ENSP 100 - Mapping for Community Nature Rx (Dr. Dorothy Ibes)

The Nature Rx movement asserts that time spent in and around nature is medicine for the human body and mind, warning that modern lifestyles (indoors, sedentary, climate-controlled, device-focused) have weakened the human-nature relationship with dire consequences for human and planetary health and well-being. This 4-credit course utilizes multimedia, place-based storytelling to support time in local greenspace and thereby community health, particularly amongst underserved populations. To this end, student teams will develop public-facing, interactive ESRI StoryMaps that integrate maps, video, audio, images, and text to share the story of our local greenspaces and support visitation. The class is active and hands-on, with extensive group work, class discussion, peer review, field work, and instructor coaching. Students will engage in workshops on the topics of field data collection, Cartography & ArcGIS Online, and StoryMap Design. Course topics integrate place-based storytelling, effective public communication, nature rx, ecotherapy, urban park planning and design, environmental justice, geography, and complementary fields.

GOVT 150 - The Life and the Law: Listening in and to Local Courts (Dr. Jackson Sasser)

Virginia court proceedings—often called “hearings”—come to order when a staffer says “Oyez”: listen. Our seminar will examine how and how well trial courts listen to the communities they serve. We’ll see their work at close hand and hear from the judges, attorneys, interest groups, legal scholars, victims of crime, and justice-involved folks who make it work—along with some of the critics who claim that it too often doesn’t.

SOCL 100 - Populating Early 20th Century Black Williamsburg (Dr. Amy Quark)

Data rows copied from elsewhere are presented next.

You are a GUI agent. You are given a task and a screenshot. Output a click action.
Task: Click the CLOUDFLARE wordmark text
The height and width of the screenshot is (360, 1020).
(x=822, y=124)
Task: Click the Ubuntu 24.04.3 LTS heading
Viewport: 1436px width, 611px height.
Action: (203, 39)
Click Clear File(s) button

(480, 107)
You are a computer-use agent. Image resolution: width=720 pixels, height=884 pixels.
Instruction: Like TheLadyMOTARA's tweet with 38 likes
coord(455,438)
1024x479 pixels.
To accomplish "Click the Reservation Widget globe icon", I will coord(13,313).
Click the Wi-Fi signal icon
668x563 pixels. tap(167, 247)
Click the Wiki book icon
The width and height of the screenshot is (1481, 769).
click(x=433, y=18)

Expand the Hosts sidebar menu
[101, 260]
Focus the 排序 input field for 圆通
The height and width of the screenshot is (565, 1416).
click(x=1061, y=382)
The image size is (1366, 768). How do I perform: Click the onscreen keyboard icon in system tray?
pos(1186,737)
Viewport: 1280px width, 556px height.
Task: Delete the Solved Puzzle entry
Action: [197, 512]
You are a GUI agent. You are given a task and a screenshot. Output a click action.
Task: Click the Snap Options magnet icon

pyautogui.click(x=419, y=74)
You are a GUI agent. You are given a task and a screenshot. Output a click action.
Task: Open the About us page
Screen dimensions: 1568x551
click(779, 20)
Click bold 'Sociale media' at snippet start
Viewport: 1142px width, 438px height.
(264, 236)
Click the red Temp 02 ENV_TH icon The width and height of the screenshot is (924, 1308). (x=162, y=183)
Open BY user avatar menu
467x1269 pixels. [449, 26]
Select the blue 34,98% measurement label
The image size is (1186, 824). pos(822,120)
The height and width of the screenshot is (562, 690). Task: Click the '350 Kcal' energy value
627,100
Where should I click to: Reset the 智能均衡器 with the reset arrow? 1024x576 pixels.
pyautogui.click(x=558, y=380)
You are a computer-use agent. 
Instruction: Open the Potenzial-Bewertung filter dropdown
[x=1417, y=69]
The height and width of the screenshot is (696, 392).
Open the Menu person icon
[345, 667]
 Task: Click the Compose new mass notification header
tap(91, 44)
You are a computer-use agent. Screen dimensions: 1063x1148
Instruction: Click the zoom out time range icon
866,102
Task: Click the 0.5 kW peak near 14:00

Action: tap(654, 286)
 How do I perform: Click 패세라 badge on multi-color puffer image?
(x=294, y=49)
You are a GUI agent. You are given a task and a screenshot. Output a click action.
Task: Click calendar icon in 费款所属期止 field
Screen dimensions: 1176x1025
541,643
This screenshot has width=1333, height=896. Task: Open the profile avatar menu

In this course, students will explore a key moment in the making of Williamsburg and its image in the world: the creation of Colonial Williamsburg from the 1920s to the 1960s. This construction of an historical tourism destination was cast as a critical turning point in the national pursuit of democracy: the creation of an ambitious “national shrine…dedicated to the lives of the "nation-builders” in the “cradle of democracy.” Yet, the wave of Black communities displaced in the name of this landscape of commemoration reveals how white supremacy remained the underpinning structure limiting the achievement of this ideal. 

This course will provide Sharpe students with opportunities to develop career-ready skills. Sharpe students will gain hands-on experience generating public-facing research designed to engage diverse voices in pressing debates over democracy. In the process, they will develop a powerful toolkit of analytical and methodological skills that have wide application to diverse career paths. Students will develop skills in identifying and collecting publicly available data from digital and physical archives, analyzing data to construct a historical narrative, and presenting this data in a compelling, public-facing product.